At the beginning of every semester I'd get at least one a day. Every one of these lonely hearts wanted to be my "friend" and would start the conversation in intimate tones. The pattern continues to this day in email messages - they greet me in intimate tones, ask me for more detailed information about me, and rarely even offer up their own names. I replied at all I was instantly their best friend. Should I DARE to say I wasn't interested in chatting, or that I was BUSY DOING WORK, then *I* was a rude person, a bitch.

When I learned I could turn off "talk" I did. Unfortunately that meant that my friends on campus couldn't use it to invite me out to lunch or meet me on campus. We just had to keep our shell accoutn connections open and keep an eye on the incoming email to PINE in order to get the feel of "instantly" talking.

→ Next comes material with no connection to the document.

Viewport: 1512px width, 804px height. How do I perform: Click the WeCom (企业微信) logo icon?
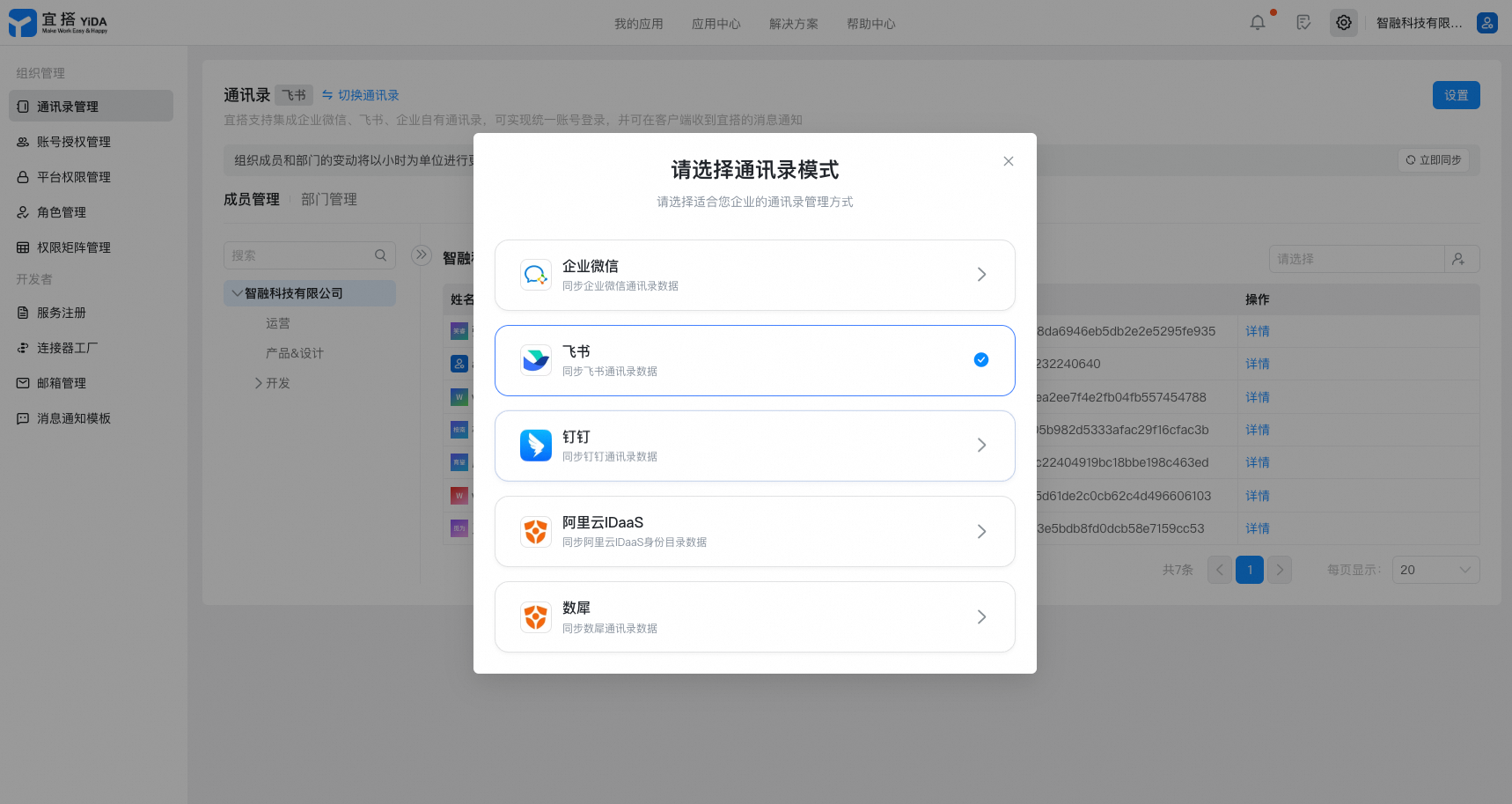[x=535, y=275]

Needless to say, when instant messaging first arrived, I was not interested. Throw myself to the wolves again? Yeah, right. But I soon found that I could keep them at bay with numerous options to authorize contacts, lock out multi messages and hide my online presence when I was connected. So I returned to the world of instant messaging and it's been a good thing.

Today, however, I got a request from some guy in Karachi and I was reminded of all those old "talk" days. I must have opened a hole in my ICQ settings when I installed a PC version to teach my co-workers. I'm going to have to find it and fix it. The really sad thing is that nearly 13 years later the requests sound EXACTLY the same. There's till the overly enthusiastic greeting that implies I know this person intimately. When PRESSED he finally admits, "you don't know me and I don't know you". Jeff likened it to those spam advertisements that carry a subject line, "re: your account" to lure you into reading the spam. This is about the same thing except that the intention is to lure you into interaction.

I set my ICQ to ignore the user and now I'm checking my settings.

What always struck me about these guys was the sameness of the approach, the reason for it and the expectations. I was a woman online, therefore I was there to be chatted up. They had free time, they were bored and they were looking for friendship/entertainment. None of them would ever accept the reality that women like me (many of my girlfriends noted the same problem) were NOT bored. We were busy. Way too busy. We were the ones who would have to run the errands, do the cooking when we got home, etc. We had very little free time in our lives to spend online chatting.

This reality was an annoyance to these guys. They wanted our time and dammit, they'd have it - no argument from us or else we'd be labeled rude. We were always in the position of havign to defend our time, to weed out an justificaton for ineracting with these guys. It was never offered to us. Still, in the end the technology itself helped us where the guys themselves wouldn't. It allowed us to cut them off and return to what we were doing. But even today it annoys me how little these guys seemed to care that they were being intrusive, demanding a chunk of our precious free time - from a stranger no less - as if it was their right. They'd never offer up details about themselves - of course not, they weren't there to entertain US, we were there to entertain THEM. The lack of any reciprocal exchange of information indicated that quite clearly.

Thirteen years ago, 20 years old and shy as anything, any attention seemed flattering to me. But after a decade of the equivalent of a bar room, "Come here often?" come-on the attention is simply old, annoying and leaves nothing behind but the bad taste of cliches and a jaded perspective.

Rant, rant rant. I'd better go find that IM hole and plug it up.